What Is POA&M? Plan of Action and Milestones Explained
By
Jason Miller
·
3 minute read
What Is POA&M?
POA&M stands for Plan of Action and Milestones. In cybersecurity and compliance programs, a POA&M is a living document that tracks security gaps, the corrective actions required to fix them, who owns the work, and when each milestone is due.
Teams use POA&Ms to turn audit findings, control deficiencies, and known risks into an accountable remediation plan. Instead of simply identifying a weakness, a POA&M shows how the organization will address it and how progress will be measured over time.
Why POA&Ms Matter
Most organizations do not remediate every control gap at once. They need a practical way to prioritize work, assign responsibility, and demonstrate progress to leadership, customers, and assessors. That is where a POA&M becomes valuable.

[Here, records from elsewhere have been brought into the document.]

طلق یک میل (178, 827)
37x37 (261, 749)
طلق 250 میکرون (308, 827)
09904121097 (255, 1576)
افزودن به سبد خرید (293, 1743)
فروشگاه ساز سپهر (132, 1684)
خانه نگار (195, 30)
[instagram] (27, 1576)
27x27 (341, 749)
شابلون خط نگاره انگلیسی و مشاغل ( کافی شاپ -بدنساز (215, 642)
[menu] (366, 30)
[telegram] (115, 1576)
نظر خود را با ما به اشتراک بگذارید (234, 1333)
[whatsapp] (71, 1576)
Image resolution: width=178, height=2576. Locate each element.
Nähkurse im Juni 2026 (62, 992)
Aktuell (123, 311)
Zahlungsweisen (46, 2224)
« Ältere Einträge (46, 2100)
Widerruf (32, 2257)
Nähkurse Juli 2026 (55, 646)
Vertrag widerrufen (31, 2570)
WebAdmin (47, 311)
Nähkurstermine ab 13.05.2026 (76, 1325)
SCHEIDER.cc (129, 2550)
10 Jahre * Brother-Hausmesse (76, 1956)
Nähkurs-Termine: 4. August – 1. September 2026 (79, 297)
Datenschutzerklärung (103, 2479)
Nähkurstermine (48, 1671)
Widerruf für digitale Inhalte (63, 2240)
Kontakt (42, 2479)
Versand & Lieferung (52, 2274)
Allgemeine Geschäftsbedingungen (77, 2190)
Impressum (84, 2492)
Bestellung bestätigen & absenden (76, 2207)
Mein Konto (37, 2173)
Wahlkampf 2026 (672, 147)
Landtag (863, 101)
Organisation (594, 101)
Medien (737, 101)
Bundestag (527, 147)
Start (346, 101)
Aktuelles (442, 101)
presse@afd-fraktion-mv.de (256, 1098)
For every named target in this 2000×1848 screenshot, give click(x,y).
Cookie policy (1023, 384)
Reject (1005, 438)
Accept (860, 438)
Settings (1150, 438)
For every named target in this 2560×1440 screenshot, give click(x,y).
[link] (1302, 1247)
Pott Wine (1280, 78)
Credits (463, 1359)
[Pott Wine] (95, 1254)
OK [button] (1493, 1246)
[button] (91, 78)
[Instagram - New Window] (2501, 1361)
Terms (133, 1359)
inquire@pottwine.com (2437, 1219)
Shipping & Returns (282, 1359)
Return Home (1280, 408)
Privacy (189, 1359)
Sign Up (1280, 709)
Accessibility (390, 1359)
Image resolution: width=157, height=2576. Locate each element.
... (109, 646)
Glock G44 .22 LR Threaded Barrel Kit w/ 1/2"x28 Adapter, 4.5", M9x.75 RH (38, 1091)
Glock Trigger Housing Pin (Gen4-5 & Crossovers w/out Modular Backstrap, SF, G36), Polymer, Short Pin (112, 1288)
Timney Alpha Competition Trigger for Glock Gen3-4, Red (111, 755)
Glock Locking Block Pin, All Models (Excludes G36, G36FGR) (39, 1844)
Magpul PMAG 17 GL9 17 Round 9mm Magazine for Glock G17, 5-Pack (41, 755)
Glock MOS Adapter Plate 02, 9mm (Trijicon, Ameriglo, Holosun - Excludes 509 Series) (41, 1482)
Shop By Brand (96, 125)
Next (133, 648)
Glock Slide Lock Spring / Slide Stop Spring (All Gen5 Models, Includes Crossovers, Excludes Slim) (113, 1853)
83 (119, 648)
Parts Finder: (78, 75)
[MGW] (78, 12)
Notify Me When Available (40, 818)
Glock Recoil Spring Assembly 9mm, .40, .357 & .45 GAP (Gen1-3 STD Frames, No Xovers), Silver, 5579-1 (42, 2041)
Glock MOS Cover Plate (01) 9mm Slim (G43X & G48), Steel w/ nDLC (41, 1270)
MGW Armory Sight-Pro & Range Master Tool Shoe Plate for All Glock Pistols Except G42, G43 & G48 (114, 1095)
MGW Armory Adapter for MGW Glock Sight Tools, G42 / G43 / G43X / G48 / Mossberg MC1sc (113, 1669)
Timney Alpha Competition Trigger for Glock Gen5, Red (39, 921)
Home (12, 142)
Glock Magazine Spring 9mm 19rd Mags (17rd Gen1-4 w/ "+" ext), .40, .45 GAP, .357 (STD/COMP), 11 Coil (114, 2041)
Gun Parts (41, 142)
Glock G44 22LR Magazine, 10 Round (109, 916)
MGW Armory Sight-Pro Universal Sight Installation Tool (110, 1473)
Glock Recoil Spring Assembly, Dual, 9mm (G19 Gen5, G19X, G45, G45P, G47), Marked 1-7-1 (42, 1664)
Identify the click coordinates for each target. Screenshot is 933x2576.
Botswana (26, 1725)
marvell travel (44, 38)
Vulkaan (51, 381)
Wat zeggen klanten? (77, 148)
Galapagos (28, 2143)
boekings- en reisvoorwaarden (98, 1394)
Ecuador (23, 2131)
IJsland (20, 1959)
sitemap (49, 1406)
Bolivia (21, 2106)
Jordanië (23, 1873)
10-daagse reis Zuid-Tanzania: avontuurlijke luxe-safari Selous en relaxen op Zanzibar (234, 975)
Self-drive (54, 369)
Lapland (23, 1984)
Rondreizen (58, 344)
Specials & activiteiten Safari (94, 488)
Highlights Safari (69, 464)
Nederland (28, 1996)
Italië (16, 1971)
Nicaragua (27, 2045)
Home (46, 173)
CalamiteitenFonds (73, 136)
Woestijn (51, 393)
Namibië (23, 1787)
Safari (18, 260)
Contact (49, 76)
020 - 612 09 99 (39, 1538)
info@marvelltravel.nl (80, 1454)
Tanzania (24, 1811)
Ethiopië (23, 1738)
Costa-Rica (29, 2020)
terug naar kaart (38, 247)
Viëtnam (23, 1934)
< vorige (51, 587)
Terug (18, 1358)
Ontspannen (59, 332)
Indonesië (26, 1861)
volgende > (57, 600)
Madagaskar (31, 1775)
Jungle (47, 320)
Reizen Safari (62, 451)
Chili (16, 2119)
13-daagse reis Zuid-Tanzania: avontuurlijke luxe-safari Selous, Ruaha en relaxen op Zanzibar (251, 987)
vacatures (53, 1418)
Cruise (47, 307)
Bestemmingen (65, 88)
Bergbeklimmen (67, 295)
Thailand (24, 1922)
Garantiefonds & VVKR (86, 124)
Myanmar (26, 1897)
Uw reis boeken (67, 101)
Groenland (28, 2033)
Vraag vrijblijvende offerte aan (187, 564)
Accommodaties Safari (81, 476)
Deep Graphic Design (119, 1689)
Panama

- Track open security and compliance gaps in one place
- Assign owners, due dates, and milestones
- Prioritize remediation based on risk and business impact
- Document progress for audits, assessments, and customer reviews
- Reduce the chance that known weaknesses remain open without action
What a POA&M Typically Includes
While formats vary, a strong POA&M usually includes the same core fields:
- A description of the weakness, failed control, or audit finding
- The system, asset, or process affected
- The remediation steps required to close the issue
- The person or team responsible for the work
- Interim milestones and target completion dates
- Current status, risk level, and supporting notes or evidence
The goal is simple: give the organization a clear record of what is wrong, what will be done, and whether the issue is actually moving toward closure.
How a POA&M Works in Practice
- A security assessment, audit, or internal review identifies a gap.
- The finding is documented in the POA&M with enough detail to guide remediation.
- An owner is assigned along with milestones and target dates.
- The team tracks progress, updates status, and records evidence as work is completed.
- Leadership, auditors, or customers review the POA&M to understand open risk and remediation progress.
When maintained well, a POA&M becomes part of normal operational discipline rather than a document that only appears during an audit.
POA&M vs. SSP: What Is the Difference?
A POA&M is often discussed alongside a System Security Plan (SSP), but they serve different purposes.
- An SSP explains the security controls your organization has implemented and how they operate.
- A POA&M captures what is still missing, incomplete, or in need of remediation.
In practice, the SSP describes the current control environment, while the POA&M tracks the work required to improve it.
Where POA&Ms Commonly Show Up
POA&Ms are common in programs where organizations need to document and manage remediation over time. Examples include:
- CMMC and NIST 800-171 readiness efforts
- FedRAMP and federal assessment programs
- Internal audit and governance programs
- Customer or third-party security reviews
- Post-assessment remediation planning after gap analyses
Any organization working through structured compliance or security improvement efforts can benefit from a disciplined POA&M process.
Common POA&M Mistakes
- Listing findings without clear owners
- Using vague remediation steps that cannot be measured
- Setting dates without tracking milestone progress
- Failing to update status after work has started
- Treating the POA&M like an audit artifact instead of an operational tool
A POA&M only helps if it stays current and reflects real remediation activity.
How BitLyft Helps Teams Close POA&M Items Faster
A POA&M is only useful if the underlying security work gets done. BitLyft helps organizations shorten the gap between identifying a control issue and resolving it.
- True MDR provides continuous monitoring, expert investigation, and documented response activity that supports ongoing compliance programs.
- BitLyft AIR® automates repetitive detection and response steps so teams can address risk faster without adding headcount.
- BitLyft's CMMC support helps organizations align security operations with compliance expectations and evidence needs.
Did you know?
A POA&M is not just a list of problems. It is a management tool that shows whether your team can consistently drive remediation to completion.
Conclusion
A POA&M helps organizations move from identifying security weaknesses to tracking real remediation work. When it is maintained well, it improves accountability, supports compliance readiness, and gives leadership a clearer view of risk.
If your team needs help turning findings into action, request a demo to see how BitLyft supports continuous monitoring, response, and compliance-focused operations.
FAQs
What does POA&M stand for?
POA&M stands for Plan of Action and Milestones.
What is the purpose of a POA&M?
A POA&M tracks security or compliance gaps, assigns ownership, and documents the milestones needed to remediate them.
Is a POA&M the same thing as an SSP?
No. An SSP describes implemented controls, while a POA&M tracks weaknesses, missing controls, and remediation work.
Who uses POA&Ms?
Security teams, compliance leads, assessors, and organizations working through frameworks such as CMMC, NIST 800-171, and FedRAMP commonly use POA&Ms.
What should be included in a POA&M?
A useful POA&M includes the finding, remediation steps, owner, milestones, due dates, status, and evidence of progress.